» **文档**:
+---+

2、图灵 NLU 部分语意理解会结合科大tts直接对话交流

1)安装依赖库
sudo apt-get install libcurl3 libcurl4-openssl-dev    //curl httppose访问
sudo apt-get install libjsoncpp1 libjsoncpp-dev       //json字符串

2)源文件编写
cd  catkin_ws/src/voice_system
新建 tl_nlu.cpp

    /*
* 图灵 NLU 在线语意理解
*/
#include "ros/ros.h"           //ros系统头文件
#include "std_msgs/String.h" 
#include <sstream>
#include <jsoncpp/json/json.h> //json字符串
#include <curl/curl.h>         //curl http访问
#include <string>
#include <exception>

using namespace std;
//全局变量
int flag = 0;
string result;

/*解析图灵服务器返回的json字符串*/
int parseJsonResonse(string input_str)
{
	Json::Value root;
	Json::Reader reader;
	bool parsingSuccessful = reader.parse(input_str, root);
	if( !parsingSuccessful )

+---+

» **存储记录**:
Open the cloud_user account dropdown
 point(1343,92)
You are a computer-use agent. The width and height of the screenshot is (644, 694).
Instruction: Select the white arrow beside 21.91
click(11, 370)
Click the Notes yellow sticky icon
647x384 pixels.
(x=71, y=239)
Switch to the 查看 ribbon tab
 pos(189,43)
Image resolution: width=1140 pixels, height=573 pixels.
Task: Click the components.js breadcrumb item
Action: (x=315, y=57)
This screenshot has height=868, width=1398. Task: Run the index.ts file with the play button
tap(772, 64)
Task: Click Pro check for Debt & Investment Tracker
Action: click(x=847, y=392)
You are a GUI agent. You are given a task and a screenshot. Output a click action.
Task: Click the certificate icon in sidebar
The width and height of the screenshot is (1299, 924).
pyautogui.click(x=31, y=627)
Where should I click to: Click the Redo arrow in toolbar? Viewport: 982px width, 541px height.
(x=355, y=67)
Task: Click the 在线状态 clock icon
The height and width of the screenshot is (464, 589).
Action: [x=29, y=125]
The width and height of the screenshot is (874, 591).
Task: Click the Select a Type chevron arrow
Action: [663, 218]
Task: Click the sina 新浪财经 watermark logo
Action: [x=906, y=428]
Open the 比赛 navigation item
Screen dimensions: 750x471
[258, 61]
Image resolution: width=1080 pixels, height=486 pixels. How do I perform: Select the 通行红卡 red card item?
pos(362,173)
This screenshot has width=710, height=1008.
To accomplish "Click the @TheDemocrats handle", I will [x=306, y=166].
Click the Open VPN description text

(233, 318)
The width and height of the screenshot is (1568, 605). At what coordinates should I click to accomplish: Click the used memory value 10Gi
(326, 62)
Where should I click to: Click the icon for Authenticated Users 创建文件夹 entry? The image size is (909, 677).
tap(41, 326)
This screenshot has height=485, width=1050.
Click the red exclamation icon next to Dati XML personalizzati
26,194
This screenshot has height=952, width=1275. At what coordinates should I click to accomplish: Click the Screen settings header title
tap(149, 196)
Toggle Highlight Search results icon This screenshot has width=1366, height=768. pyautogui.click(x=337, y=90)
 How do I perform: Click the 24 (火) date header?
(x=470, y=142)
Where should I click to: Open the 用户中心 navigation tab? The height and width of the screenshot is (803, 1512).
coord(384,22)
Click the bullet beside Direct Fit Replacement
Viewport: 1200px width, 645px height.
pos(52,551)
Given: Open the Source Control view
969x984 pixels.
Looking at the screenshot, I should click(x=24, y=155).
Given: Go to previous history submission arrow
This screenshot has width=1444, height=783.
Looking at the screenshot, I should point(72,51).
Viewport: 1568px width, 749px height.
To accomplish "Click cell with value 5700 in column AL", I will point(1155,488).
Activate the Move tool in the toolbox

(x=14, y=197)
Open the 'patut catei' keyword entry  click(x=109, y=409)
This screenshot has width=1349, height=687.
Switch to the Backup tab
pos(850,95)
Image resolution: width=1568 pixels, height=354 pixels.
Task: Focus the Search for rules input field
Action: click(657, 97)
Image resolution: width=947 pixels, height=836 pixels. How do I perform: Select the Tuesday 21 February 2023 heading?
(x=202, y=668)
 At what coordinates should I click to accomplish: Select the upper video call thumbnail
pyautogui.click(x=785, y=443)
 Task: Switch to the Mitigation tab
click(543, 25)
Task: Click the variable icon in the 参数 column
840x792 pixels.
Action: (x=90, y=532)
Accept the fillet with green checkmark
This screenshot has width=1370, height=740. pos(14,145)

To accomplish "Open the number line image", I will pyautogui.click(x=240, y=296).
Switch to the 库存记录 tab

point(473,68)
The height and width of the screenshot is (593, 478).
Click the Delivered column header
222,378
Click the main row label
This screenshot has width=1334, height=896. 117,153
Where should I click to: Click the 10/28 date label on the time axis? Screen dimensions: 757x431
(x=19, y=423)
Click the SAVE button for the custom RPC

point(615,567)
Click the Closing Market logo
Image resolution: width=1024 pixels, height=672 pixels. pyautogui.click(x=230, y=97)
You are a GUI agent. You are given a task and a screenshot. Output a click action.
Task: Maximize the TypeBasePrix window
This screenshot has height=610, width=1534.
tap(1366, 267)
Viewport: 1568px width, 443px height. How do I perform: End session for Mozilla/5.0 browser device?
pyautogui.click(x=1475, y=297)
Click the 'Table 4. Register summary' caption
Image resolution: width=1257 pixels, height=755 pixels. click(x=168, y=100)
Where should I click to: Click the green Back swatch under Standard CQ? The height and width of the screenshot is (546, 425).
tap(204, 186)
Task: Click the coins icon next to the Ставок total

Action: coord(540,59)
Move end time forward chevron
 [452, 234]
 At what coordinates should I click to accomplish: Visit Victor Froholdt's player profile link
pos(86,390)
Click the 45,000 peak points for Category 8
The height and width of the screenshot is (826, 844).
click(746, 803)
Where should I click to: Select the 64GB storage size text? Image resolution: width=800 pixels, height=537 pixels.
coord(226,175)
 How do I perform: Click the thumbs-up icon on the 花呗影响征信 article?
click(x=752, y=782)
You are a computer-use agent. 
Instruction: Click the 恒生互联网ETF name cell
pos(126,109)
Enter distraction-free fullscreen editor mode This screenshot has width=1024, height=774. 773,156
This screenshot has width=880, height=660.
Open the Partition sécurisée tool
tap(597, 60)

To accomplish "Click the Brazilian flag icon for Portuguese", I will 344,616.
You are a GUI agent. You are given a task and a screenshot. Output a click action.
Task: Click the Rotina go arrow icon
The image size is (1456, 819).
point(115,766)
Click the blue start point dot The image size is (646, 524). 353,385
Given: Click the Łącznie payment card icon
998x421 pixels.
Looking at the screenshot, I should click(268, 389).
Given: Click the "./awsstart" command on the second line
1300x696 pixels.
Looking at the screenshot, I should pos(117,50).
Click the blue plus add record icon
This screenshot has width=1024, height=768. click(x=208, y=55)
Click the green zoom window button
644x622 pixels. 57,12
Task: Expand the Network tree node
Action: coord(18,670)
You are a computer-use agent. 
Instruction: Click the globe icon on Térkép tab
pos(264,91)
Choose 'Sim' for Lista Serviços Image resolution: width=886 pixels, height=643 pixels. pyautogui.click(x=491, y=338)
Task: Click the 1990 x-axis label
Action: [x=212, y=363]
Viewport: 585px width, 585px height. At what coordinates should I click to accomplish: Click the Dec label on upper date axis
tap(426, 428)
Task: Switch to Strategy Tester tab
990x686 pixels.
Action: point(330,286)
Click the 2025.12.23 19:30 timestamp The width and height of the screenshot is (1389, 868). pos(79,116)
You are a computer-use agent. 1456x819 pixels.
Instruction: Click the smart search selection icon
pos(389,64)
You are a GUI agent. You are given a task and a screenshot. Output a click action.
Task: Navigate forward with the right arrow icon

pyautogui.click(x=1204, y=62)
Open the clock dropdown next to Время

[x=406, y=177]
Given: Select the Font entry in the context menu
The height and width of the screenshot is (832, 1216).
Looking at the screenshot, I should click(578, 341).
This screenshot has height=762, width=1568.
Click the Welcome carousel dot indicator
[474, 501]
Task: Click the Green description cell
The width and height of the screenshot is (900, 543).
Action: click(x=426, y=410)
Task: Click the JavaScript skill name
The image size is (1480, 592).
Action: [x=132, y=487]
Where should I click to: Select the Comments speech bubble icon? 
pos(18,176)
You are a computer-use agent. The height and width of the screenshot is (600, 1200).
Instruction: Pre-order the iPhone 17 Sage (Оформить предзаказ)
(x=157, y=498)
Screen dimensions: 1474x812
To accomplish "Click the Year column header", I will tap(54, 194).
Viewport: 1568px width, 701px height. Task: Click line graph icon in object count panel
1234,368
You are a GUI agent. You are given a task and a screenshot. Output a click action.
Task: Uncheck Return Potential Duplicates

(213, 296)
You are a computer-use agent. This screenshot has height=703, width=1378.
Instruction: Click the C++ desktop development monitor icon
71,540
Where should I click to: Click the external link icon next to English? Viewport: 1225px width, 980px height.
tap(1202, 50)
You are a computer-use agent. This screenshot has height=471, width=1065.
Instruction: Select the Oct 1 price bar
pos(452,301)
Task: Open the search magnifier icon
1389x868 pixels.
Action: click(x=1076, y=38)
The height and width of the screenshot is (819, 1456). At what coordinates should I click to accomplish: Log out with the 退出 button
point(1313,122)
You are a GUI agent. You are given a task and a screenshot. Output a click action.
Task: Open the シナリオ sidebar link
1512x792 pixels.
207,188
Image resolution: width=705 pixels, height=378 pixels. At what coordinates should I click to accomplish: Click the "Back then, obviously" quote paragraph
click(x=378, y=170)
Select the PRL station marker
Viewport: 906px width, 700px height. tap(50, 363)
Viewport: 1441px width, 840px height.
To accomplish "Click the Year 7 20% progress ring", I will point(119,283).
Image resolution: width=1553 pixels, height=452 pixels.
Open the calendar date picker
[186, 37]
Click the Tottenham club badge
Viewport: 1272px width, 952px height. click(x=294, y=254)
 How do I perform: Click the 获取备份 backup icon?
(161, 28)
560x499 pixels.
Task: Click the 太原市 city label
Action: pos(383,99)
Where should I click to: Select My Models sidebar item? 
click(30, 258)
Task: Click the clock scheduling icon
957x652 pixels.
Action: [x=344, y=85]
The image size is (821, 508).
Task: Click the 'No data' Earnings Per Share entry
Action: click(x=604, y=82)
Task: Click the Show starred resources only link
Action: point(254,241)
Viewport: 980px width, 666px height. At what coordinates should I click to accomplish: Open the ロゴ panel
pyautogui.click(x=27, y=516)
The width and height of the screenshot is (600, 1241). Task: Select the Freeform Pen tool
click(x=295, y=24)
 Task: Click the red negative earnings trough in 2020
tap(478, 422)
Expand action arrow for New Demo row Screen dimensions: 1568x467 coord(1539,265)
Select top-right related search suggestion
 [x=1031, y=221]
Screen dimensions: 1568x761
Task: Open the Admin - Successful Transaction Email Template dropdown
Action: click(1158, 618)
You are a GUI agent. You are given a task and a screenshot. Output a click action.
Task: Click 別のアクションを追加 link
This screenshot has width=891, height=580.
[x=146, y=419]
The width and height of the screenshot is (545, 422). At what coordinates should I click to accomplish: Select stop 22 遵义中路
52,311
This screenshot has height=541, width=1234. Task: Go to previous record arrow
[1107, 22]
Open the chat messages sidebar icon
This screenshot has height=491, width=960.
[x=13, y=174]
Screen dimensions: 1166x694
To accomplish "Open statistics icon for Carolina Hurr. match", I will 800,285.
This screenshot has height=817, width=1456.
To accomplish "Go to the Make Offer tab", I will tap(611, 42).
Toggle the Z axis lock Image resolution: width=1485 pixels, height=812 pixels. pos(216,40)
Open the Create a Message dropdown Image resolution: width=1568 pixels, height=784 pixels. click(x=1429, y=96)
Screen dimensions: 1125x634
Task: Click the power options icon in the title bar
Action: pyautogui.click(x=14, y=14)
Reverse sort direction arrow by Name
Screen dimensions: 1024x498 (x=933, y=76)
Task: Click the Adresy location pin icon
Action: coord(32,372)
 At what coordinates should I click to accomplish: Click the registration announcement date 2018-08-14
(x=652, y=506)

+---+

» **任务要求**:
**1)** 打印文档中从“#include <sstream>”到“int parseJsonResonse(string input_str)”之间的部分，首尾都包括在内。
**2)** 输出列表中从含有“Task: Click the red”的那一行到含有“[x=13, y=174]”的那一行之间的各行，首尾两行都包括在内，其余内容不要输出。
上面的文档与列表是彼此独立的两份材料。

» **练习结果**:
**1)**
#include <sstream>
#include <jsoncpp/json/json.h> //json字符串
#include <curl/curl.h>         //curl http访问
#include <string>
#include <exception>

using namespace std;
//全局变量
int flag = 0;
string result;

/*解析图灵服务器返回的json字符串*/
int parseJsonResonse(string input_str)

**2)**
 Task: Click the red negative earnings trough in 2020
tap(478, 422)
Expand action arrow for New Demo row Screen dimensions: 1568x467 coord(1539,265)
Select top-right related search suggestion
 [x=1031, y=221]
Screen dimensions: 1568x761
Task: Open the Admin - Successful Transaction Email Template dropdown
Action: click(1158, 618)
You are a GUI agent. You are given a task and a screenshot. Output a click action.
Task: Click 別のアクションを追加 link
This screenshot has width=891, height=580.
[x=146, y=419]
The width and height of the screenshot is (545, 422). At what coordinates should I click to accomplish: Select stop 22 遵义中路
52,311
This screenshot has height=541, width=1234. Task: Go to previous record arrow
[1107, 22]
Open the chat messages sidebar icon
This screenshot has height=491, width=960.
[x=13, y=174]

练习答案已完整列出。